[INFORMATION GIVEN]:
▶
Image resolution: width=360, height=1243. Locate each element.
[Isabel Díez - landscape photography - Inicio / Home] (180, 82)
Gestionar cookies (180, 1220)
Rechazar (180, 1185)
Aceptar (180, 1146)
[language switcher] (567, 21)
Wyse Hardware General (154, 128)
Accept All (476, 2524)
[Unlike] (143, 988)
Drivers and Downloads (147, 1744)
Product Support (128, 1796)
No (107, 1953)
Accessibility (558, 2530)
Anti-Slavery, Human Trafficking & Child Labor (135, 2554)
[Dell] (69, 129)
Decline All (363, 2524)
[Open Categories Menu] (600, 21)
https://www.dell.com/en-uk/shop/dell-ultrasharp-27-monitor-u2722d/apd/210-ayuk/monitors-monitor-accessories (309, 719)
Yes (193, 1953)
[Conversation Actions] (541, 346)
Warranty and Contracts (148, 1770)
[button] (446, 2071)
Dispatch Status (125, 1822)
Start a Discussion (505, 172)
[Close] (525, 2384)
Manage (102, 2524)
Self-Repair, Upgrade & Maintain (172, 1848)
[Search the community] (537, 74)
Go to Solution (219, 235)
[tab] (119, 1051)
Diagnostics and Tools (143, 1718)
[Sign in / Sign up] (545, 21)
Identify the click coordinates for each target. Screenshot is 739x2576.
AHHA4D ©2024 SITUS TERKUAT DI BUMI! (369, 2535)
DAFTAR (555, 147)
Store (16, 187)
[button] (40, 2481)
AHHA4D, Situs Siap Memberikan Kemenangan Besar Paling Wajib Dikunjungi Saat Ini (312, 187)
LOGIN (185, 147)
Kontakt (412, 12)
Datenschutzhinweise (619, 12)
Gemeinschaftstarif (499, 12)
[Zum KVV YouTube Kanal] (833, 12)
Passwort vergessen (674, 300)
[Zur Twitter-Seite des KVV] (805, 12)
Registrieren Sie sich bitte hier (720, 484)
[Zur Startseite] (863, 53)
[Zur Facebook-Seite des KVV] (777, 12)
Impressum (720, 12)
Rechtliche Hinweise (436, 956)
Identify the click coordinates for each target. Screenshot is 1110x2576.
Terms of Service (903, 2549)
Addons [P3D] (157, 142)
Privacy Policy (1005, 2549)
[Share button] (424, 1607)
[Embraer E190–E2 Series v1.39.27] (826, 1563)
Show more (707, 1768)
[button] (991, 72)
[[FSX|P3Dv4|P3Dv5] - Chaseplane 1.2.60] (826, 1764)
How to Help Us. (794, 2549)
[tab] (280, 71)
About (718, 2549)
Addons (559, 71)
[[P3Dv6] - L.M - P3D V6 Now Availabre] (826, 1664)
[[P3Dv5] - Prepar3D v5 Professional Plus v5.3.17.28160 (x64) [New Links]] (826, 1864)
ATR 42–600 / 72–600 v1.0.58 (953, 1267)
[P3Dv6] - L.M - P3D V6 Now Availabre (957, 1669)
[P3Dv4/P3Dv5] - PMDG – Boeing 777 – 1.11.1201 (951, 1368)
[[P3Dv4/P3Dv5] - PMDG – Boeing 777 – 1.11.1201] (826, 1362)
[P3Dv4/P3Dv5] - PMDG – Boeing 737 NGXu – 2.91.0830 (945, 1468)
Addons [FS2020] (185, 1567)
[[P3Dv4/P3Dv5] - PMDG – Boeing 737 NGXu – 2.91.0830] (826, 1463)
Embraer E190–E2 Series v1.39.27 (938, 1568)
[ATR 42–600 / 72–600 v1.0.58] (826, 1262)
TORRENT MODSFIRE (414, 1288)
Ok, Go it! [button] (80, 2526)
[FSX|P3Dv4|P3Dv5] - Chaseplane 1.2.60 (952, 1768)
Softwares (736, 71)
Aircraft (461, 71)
◀
[TRY IT]:
Among the entries above, copy exactly only the lines starting with the one containing "[Zur Startseite] (863, 53)" and going through the one containing "[[P3Dv4/P3Dv5] - PMDG – Boeing 777", both ends included.

[YOUR SOLUTION]:
[Zur Startseite] (863, 53)
[Zur Facebook-Seite des KVV] (777, 12)
Impressum (720, 12)
Rechtliche Hinweise (436, 956)
Identify the click coordinates for each target. Screenshot is 1110x2576.
Terms of Service (903, 2549)
Addons [P3D] (157, 142)
Privacy Policy (1005, 2549)
[Share button] (424, 1607)
[Embraer E190–E2 Series v1.39.27] (826, 1563)
Show more (707, 1768)
[button] (991, 72)
[[FSX|P3Dv4|P3Dv5] - Chaseplane 1.2.60] (826, 1764)
How to Help Us. (794, 2549)
[tab] (280, 71)
About (718, 2549)
Addons (559, 71)
[[P3Dv6] - L.M - P3D V6 Now Availabre] (826, 1664)
[[P3Dv5] - Prepar3D v5 Professional Plus v5.3.17.28160 (x64) [New Links]] (826, 1864)
ATR 42–600 / 72–600 v1.0.58 (953, 1267)
[P3Dv6] - L.M - P3D V6 Now Availabre (957, 1669)
[P3Dv4/P3Dv5] - PMDG – Boeing 777 – 1.11.1201 (951, 1368)
[[P3Dv4/P3Dv5] - PMDG – Boeing 777 – 1.11.1201] (826, 1362)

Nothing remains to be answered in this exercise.